New Zealand Māori leader

Rāwiri Tareahi (fl. 1820-1850) was the principal leader of the Ngāti Hinepare subtribe of the Ngāti Kahungunu iwi (Māori tribe), in Hawke's Bay, New Zealand.

He was born Tareahi in the late 18th century, probably at the Ngāti Hinepare settlement of Te Poraiti, on the western shore of Ahuriri Lagoon, near what became the European settlement of Napier. His mother was Te Huripatu, of Ngāti Hinepare, and his father was Waitaringa, of Ngāi Tākaha, a hapū that lived on the upper Ngaruroro River.

In the early 18th century Tareahi led Ngāti Hinepare warriors to victory in the battle of Taitimuroa, thus becoming recognised as the principal leader of Ngāti Hinepare.

In the early 1820s, during the Musket Wars, northern tribes threatened the Ngāti Kahungunu of Heretaunga (Hawke's Bay) and many of them moved to refuge at Nukutaurua, on Māhia Peninsula. Tareahi and others, however, stayed to defend their home area. The musket-bearing tribes of Waikato, Ngāti Tūwharetoa, Ngāti Maniapoto and Ngāti Raukawa attacked and massacred the tribes of Ahuriri. Tareahi and others were captured alive and taken to the Waikato. He was released and returned home 18 months later.

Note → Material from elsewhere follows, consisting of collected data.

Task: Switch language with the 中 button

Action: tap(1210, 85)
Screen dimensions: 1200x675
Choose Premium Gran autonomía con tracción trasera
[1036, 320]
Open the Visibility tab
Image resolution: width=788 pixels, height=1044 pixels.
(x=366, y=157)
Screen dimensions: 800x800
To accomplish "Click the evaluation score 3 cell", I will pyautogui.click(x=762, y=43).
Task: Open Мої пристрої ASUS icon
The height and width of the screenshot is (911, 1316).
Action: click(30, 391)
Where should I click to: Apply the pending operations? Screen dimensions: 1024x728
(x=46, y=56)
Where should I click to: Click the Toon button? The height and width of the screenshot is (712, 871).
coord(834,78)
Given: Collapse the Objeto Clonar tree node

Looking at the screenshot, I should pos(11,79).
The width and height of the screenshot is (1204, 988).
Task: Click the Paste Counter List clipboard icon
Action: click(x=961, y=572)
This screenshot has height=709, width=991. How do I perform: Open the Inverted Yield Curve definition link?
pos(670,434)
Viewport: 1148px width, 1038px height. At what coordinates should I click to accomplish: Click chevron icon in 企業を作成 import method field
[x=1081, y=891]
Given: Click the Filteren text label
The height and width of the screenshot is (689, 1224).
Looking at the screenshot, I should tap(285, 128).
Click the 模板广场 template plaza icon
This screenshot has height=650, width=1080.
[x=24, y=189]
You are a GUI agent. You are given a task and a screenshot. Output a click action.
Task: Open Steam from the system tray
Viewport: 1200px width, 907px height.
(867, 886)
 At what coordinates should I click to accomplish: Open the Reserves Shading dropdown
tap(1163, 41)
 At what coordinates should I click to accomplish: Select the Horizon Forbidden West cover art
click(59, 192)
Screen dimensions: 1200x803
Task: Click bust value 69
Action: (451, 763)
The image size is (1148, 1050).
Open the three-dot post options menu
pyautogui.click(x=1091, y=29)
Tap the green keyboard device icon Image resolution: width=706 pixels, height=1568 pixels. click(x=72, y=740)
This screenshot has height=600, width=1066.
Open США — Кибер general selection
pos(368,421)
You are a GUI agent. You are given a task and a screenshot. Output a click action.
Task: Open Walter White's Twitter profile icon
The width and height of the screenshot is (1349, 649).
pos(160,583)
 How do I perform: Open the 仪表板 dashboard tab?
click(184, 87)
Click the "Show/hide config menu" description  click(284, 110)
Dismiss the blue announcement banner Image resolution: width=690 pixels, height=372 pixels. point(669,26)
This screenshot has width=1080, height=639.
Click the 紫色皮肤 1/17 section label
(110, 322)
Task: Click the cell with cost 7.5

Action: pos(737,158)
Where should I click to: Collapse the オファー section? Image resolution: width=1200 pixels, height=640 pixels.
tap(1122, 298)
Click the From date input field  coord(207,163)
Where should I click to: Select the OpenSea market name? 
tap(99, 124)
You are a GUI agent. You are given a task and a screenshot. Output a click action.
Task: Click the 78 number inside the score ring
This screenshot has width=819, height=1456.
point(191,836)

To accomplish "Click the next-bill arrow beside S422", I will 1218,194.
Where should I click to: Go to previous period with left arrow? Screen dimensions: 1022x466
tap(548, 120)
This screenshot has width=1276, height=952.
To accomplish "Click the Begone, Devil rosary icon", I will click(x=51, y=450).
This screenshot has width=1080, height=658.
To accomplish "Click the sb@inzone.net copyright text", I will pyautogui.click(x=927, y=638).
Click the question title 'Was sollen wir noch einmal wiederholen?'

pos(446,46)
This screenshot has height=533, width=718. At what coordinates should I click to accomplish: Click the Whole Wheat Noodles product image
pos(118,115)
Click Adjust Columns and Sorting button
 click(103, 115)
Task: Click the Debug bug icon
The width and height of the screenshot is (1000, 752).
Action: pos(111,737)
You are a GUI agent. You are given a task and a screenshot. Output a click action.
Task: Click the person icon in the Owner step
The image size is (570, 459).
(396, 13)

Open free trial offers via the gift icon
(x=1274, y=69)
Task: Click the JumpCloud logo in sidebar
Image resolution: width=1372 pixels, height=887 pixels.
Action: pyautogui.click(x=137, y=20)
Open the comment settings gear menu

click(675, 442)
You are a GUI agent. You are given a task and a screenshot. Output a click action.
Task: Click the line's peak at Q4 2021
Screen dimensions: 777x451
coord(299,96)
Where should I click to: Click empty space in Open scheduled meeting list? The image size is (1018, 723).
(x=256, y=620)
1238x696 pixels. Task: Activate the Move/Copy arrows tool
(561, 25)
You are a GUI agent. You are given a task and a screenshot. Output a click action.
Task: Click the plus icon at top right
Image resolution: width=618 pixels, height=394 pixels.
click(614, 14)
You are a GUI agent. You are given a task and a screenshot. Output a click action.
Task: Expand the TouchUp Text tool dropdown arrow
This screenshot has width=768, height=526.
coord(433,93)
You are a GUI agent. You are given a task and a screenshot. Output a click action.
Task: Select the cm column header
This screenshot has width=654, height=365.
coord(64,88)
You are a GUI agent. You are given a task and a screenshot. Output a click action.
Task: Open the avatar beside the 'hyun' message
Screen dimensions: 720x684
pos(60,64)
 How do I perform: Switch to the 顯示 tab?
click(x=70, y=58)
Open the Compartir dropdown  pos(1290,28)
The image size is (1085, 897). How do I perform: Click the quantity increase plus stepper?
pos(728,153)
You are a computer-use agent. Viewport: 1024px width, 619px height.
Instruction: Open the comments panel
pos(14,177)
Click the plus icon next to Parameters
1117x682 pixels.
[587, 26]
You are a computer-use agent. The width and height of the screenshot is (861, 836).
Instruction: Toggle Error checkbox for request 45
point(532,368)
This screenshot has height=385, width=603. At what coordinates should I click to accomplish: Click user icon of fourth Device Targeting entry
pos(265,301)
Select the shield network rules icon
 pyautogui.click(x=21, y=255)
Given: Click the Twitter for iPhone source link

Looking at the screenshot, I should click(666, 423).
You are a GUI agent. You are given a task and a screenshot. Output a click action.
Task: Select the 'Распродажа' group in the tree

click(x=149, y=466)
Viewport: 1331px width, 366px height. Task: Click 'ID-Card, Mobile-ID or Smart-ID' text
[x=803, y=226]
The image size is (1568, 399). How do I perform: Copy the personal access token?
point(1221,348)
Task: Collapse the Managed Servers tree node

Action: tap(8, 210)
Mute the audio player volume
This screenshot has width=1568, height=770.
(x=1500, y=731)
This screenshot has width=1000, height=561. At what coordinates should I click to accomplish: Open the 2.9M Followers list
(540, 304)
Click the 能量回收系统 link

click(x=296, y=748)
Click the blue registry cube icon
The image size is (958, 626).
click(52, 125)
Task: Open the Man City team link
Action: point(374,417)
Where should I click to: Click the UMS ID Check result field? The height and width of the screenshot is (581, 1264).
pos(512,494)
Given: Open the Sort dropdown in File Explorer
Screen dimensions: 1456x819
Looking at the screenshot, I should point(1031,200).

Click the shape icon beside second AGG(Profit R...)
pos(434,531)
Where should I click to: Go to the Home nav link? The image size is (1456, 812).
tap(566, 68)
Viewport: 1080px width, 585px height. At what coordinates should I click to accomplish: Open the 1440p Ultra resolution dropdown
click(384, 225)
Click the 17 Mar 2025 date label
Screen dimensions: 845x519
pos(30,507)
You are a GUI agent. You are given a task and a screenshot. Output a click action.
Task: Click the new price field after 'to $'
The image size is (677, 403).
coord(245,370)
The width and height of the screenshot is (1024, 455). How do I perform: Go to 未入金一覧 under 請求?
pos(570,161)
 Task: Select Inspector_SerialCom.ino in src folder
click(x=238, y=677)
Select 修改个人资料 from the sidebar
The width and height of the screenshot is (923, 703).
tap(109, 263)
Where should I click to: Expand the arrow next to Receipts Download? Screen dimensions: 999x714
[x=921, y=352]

With many Ngāti Kahungunu still at Māhia, Heretaunga was deserted, but he remained, settling near Ōingo Lake.

Tareahi had several children – a son Porokoru Mapu, daughters Hepora, Ani Kanara Marewa and Rawinia Kaingaroa, and son Pāora Kaiwhata. He was baptised by the missionary William Colenso in the late 1840s, taking the Christian name Rāwiri (David). Rāwiri Tareahi died at Te Poraiti, possibly in the 1850s.